(Requirements): In the material below, repeat word for word every line from the one containing "This screenshot has" through the end, both included. Leave the pictures out of your answer.

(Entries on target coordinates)
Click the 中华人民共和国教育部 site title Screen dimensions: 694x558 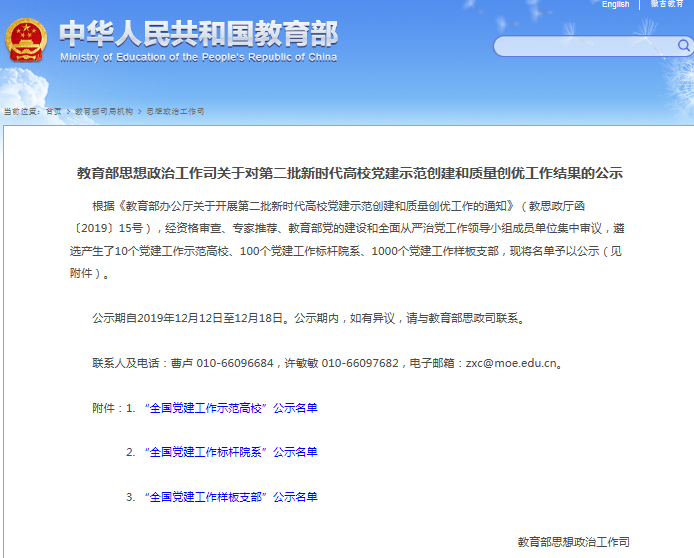click(198, 33)
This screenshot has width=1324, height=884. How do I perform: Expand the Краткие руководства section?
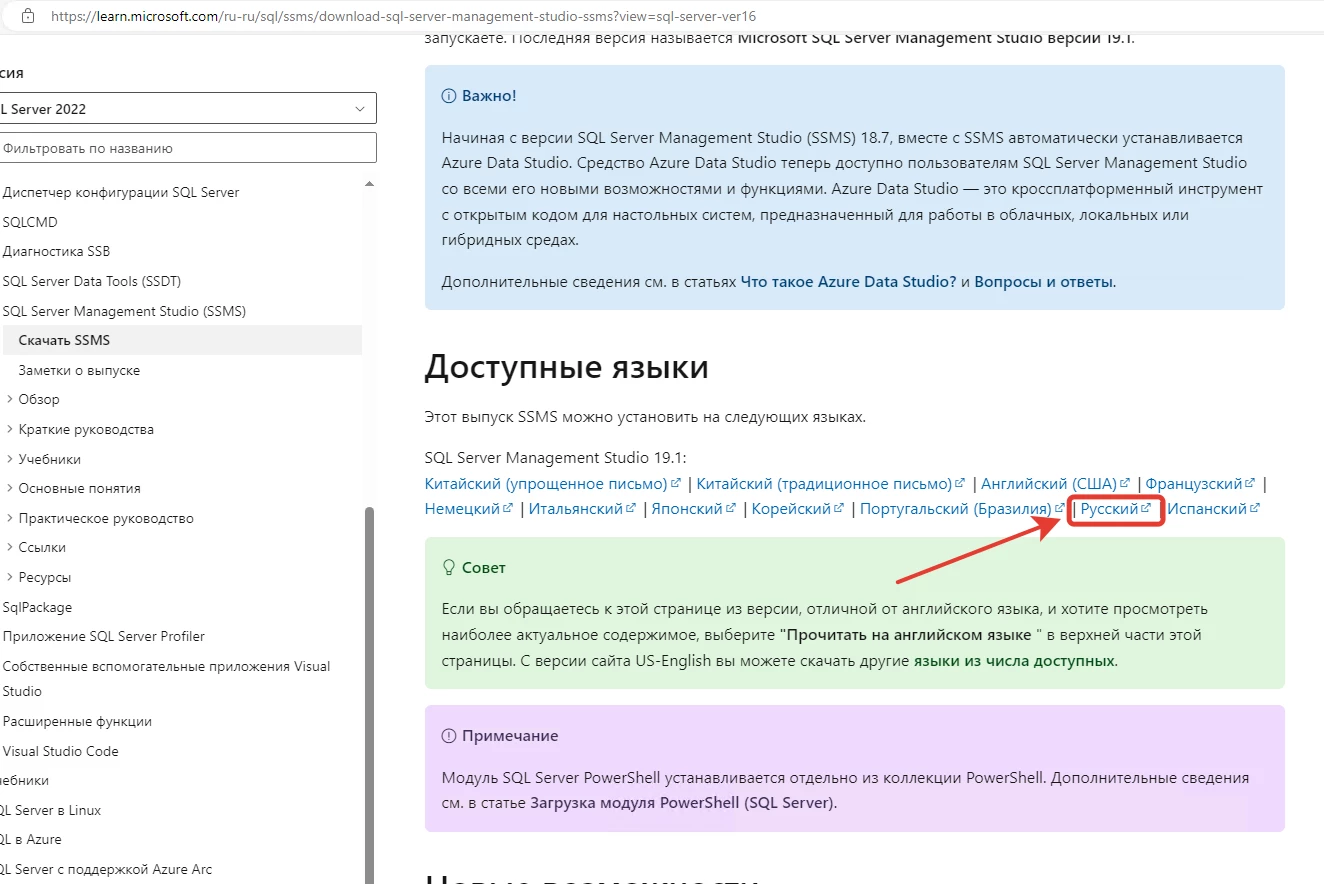[9, 430]
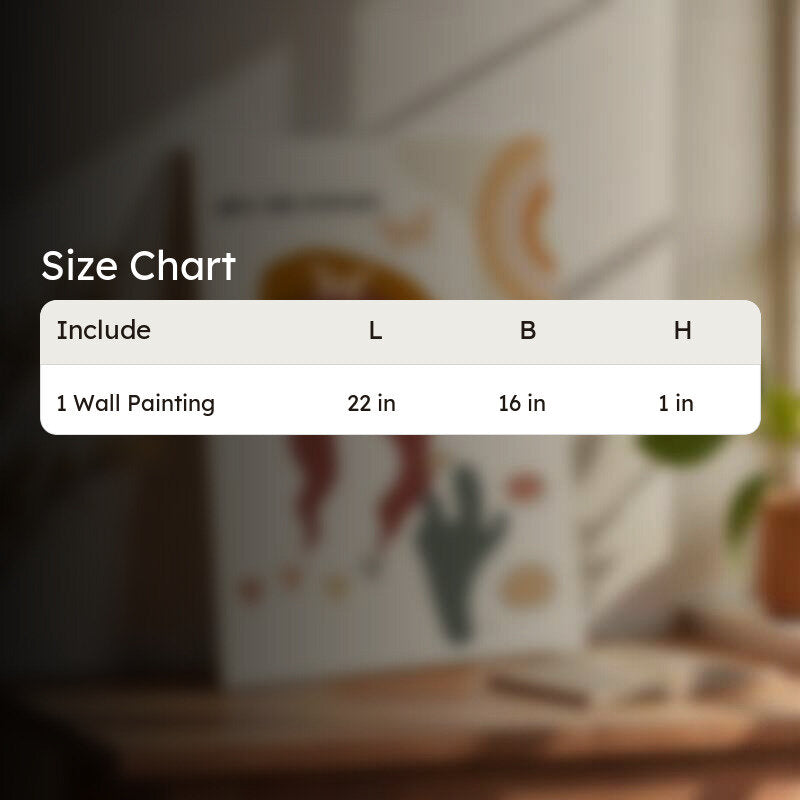Select the L column header
Screen dimensions: 800x800
pyautogui.click(x=376, y=331)
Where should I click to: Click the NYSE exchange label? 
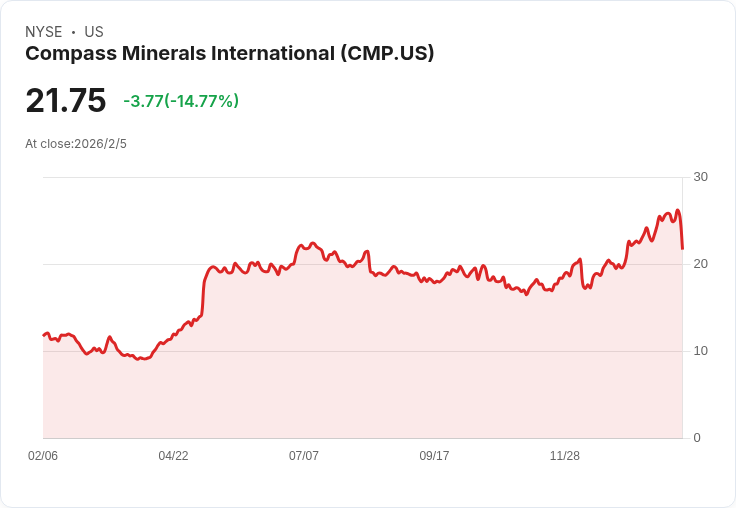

(Solution to this exercise):
This screenshot has width=1324, height=884. How do I perform: Expand the Краткие руководства section?
[9, 430]
Select the L column header
Screen dimensions: 800x800
pyautogui.click(x=376, y=331)
Where should I click to: Click the NYSE exchange label? 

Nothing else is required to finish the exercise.